> [Action item]: Below are some entries. Transcribe the lines from the one holding "Where should I click to: Click BMO" to the one holding "The width and", inclusive, but not the pictures among them.

> [Information given]:
____________

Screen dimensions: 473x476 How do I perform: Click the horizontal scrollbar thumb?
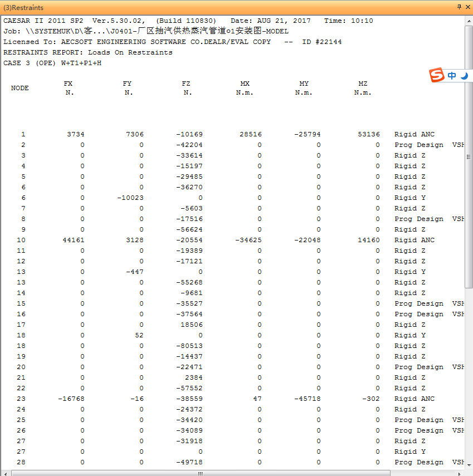[x=199, y=473]
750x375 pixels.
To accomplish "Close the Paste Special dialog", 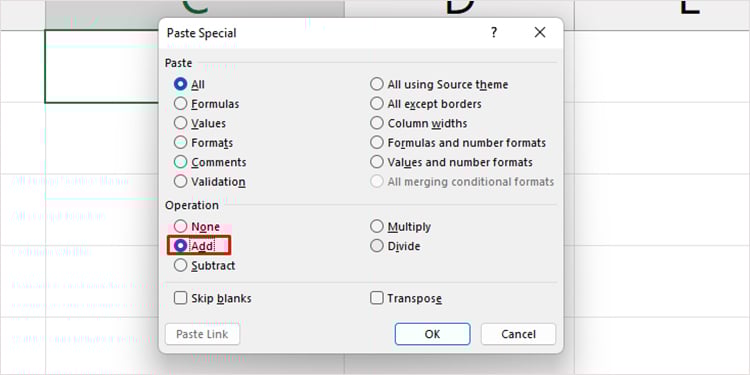I will tap(540, 33).
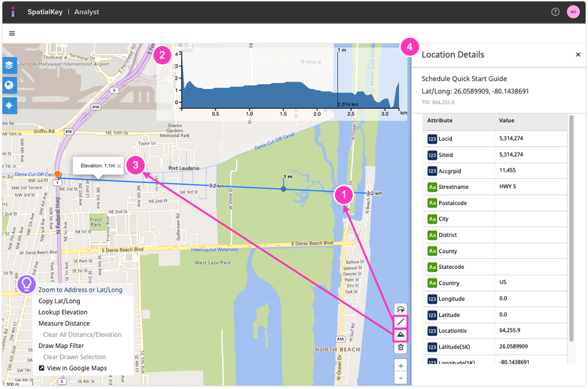Click the trash icon to clear drawings
Screen dimensions: 588x389
400,347
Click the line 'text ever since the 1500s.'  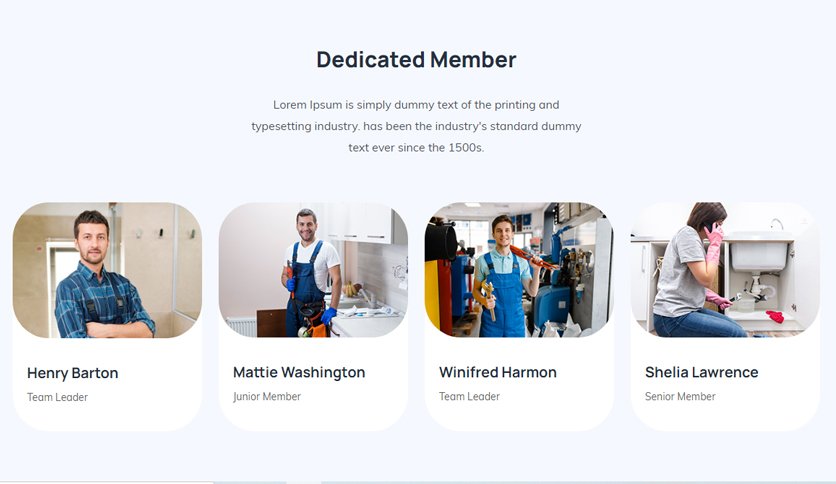coord(416,148)
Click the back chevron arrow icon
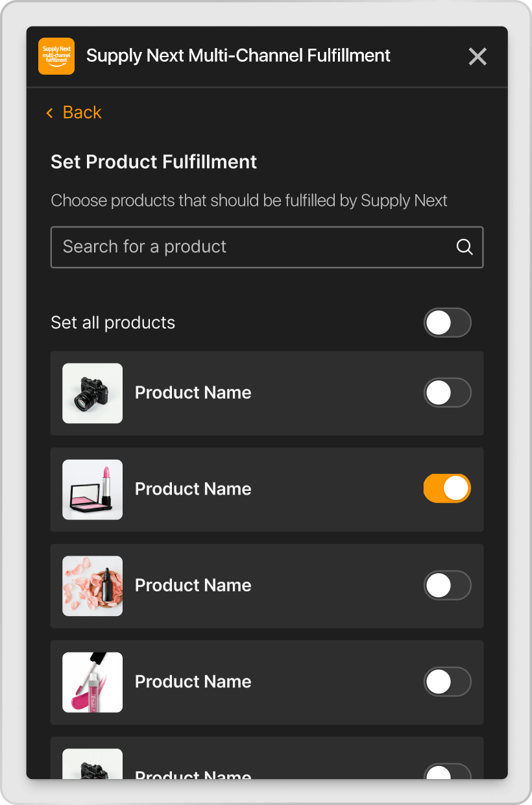Image resolution: width=532 pixels, height=805 pixels. pyautogui.click(x=49, y=112)
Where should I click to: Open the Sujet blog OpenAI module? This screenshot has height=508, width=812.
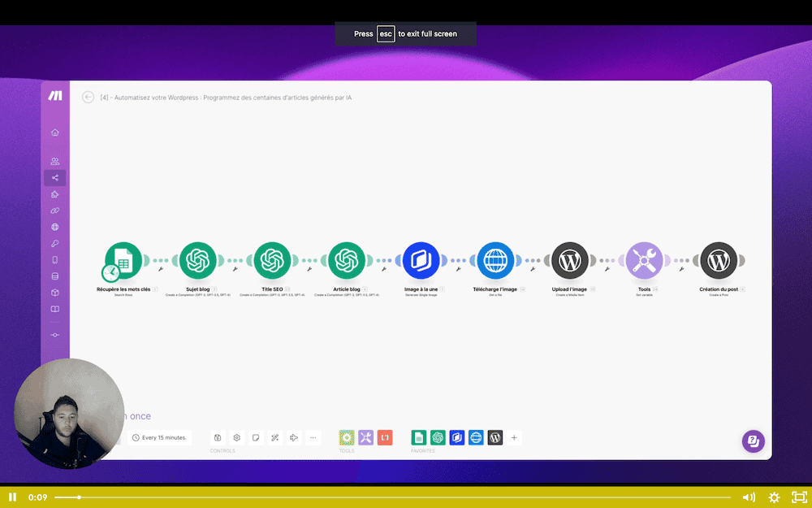(197, 261)
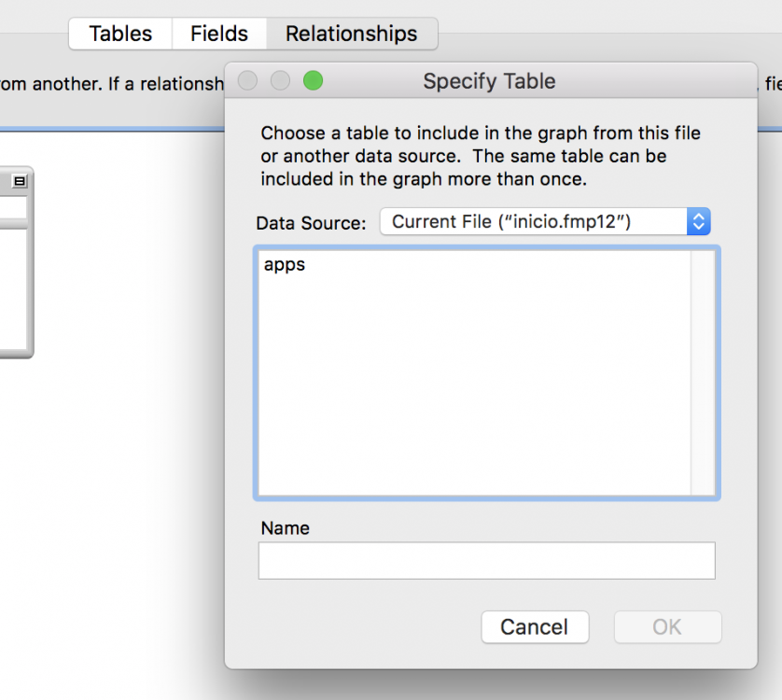Click the green zoom button on Specify Table
Viewport: 782px width, 700px height.
314,81
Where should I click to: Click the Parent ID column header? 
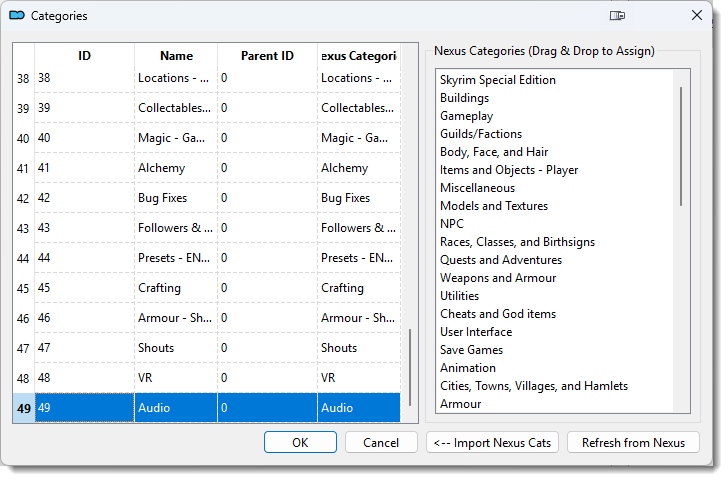[x=267, y=56]
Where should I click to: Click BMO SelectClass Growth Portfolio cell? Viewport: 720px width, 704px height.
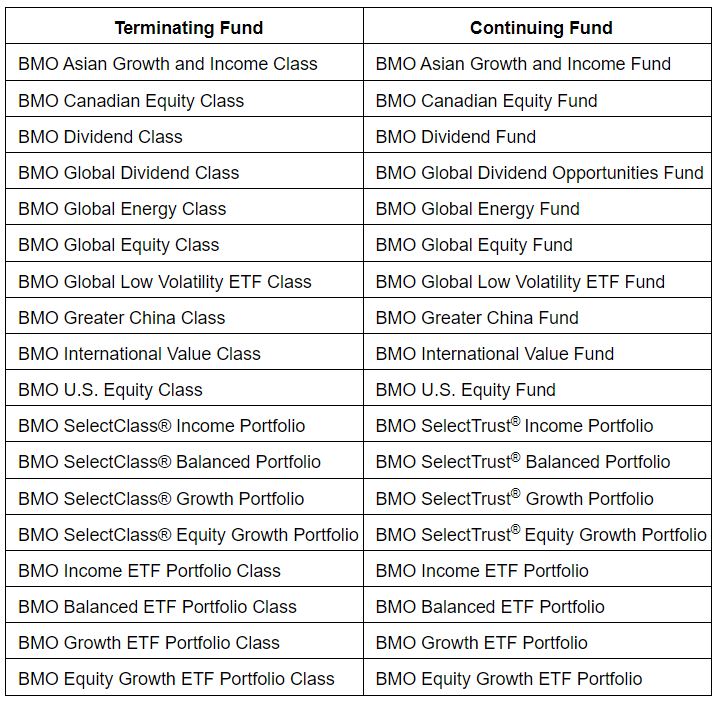point(161,499)
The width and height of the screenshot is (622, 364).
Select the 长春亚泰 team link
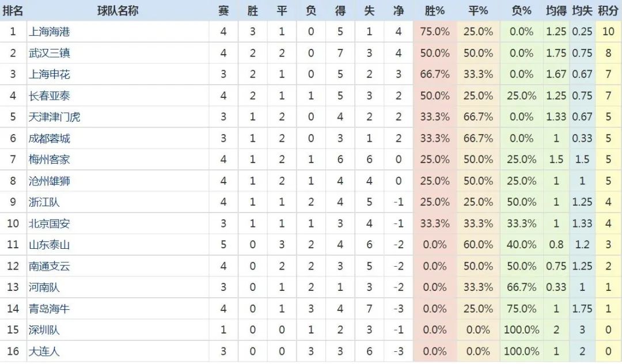50,96
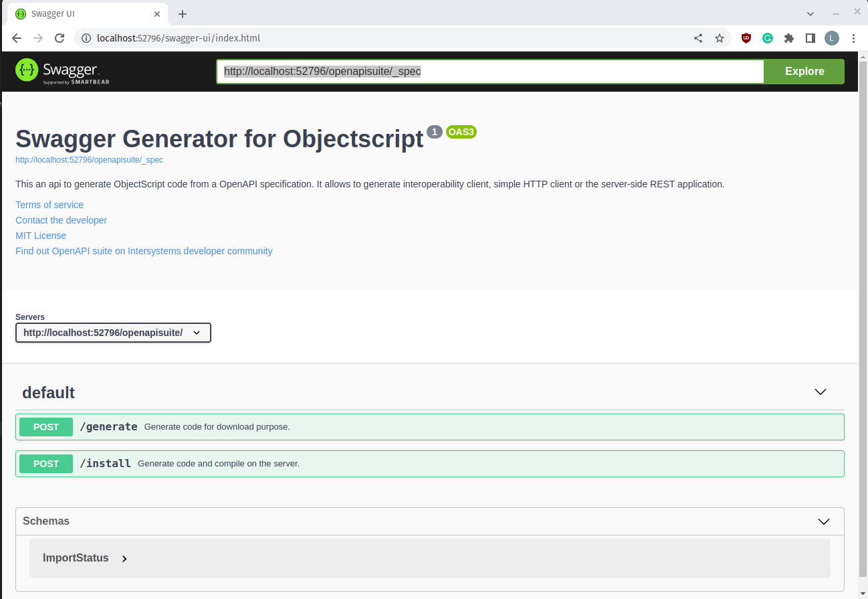Image resolution: width=868 pixels, height=599 pixels.
Task: Open the MIT License link
Action: pyautogui.click(x=41, y=236)
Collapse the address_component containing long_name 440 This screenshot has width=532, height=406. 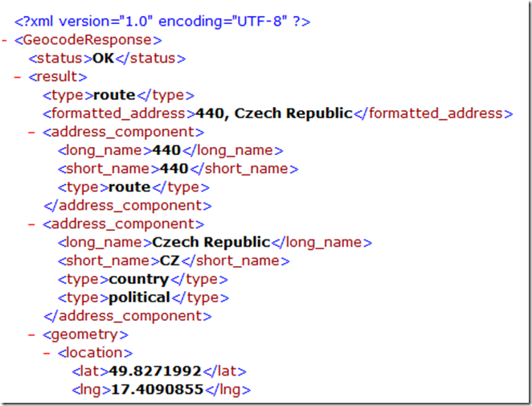coord(32,132)
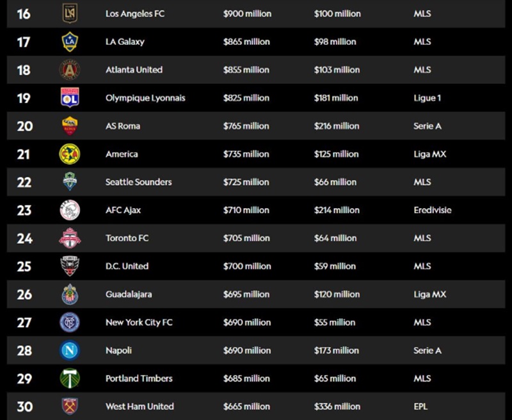Click rank number 19 in the list
Image resolution: width=512 pixels, height=420 pixels.
click(24, 98)
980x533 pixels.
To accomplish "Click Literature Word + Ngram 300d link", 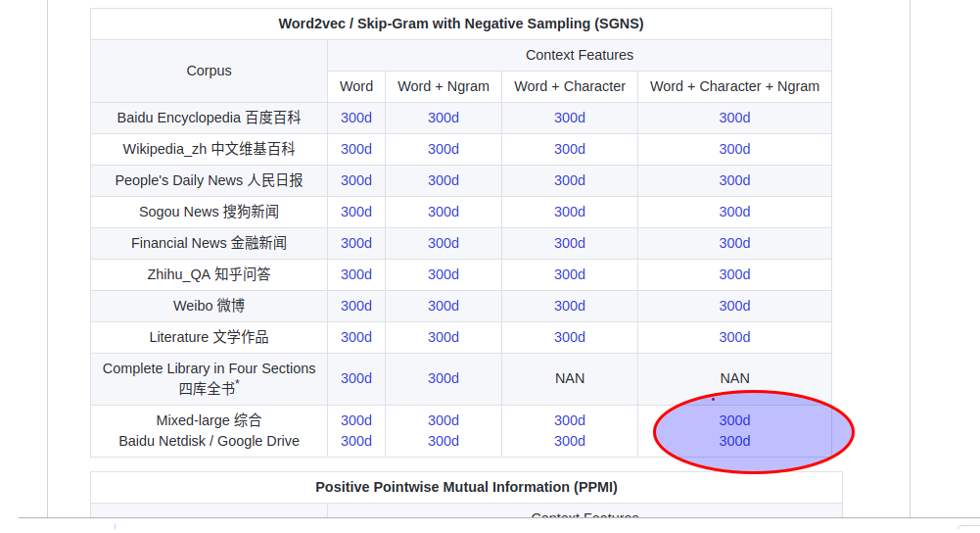I will 443,337.
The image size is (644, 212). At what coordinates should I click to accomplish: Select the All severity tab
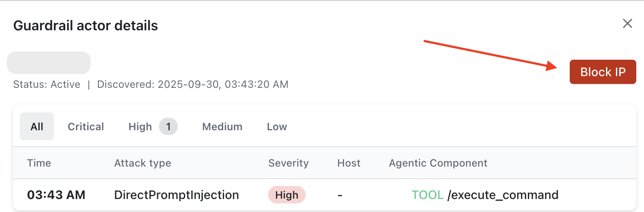[x=37, y=127]
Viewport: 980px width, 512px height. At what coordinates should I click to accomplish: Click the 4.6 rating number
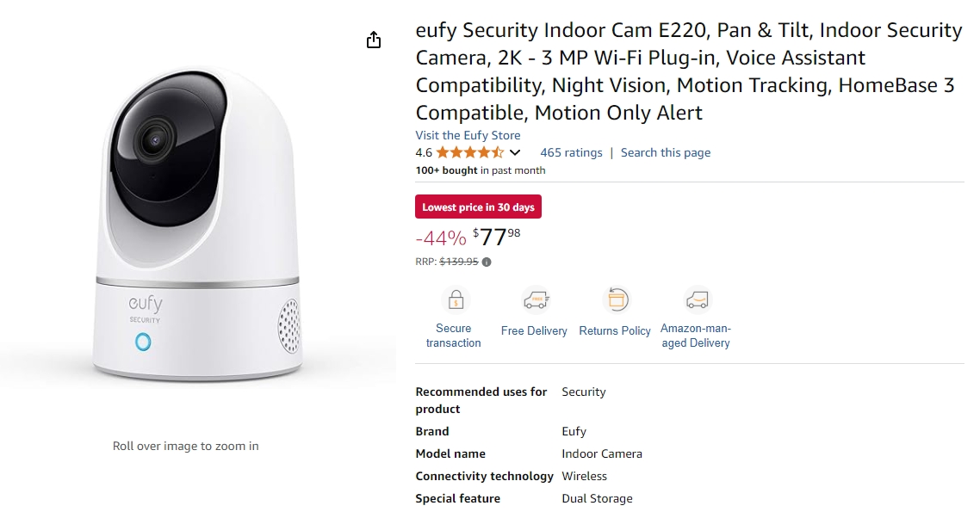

____________

> [Response to this exercise]:
Where should I click to: Click BMO SelectClass Growth Portfolio cell? Viewport: 720px width, 704px height.
point(161,499)
The width and height of the screenshot is (622, 364).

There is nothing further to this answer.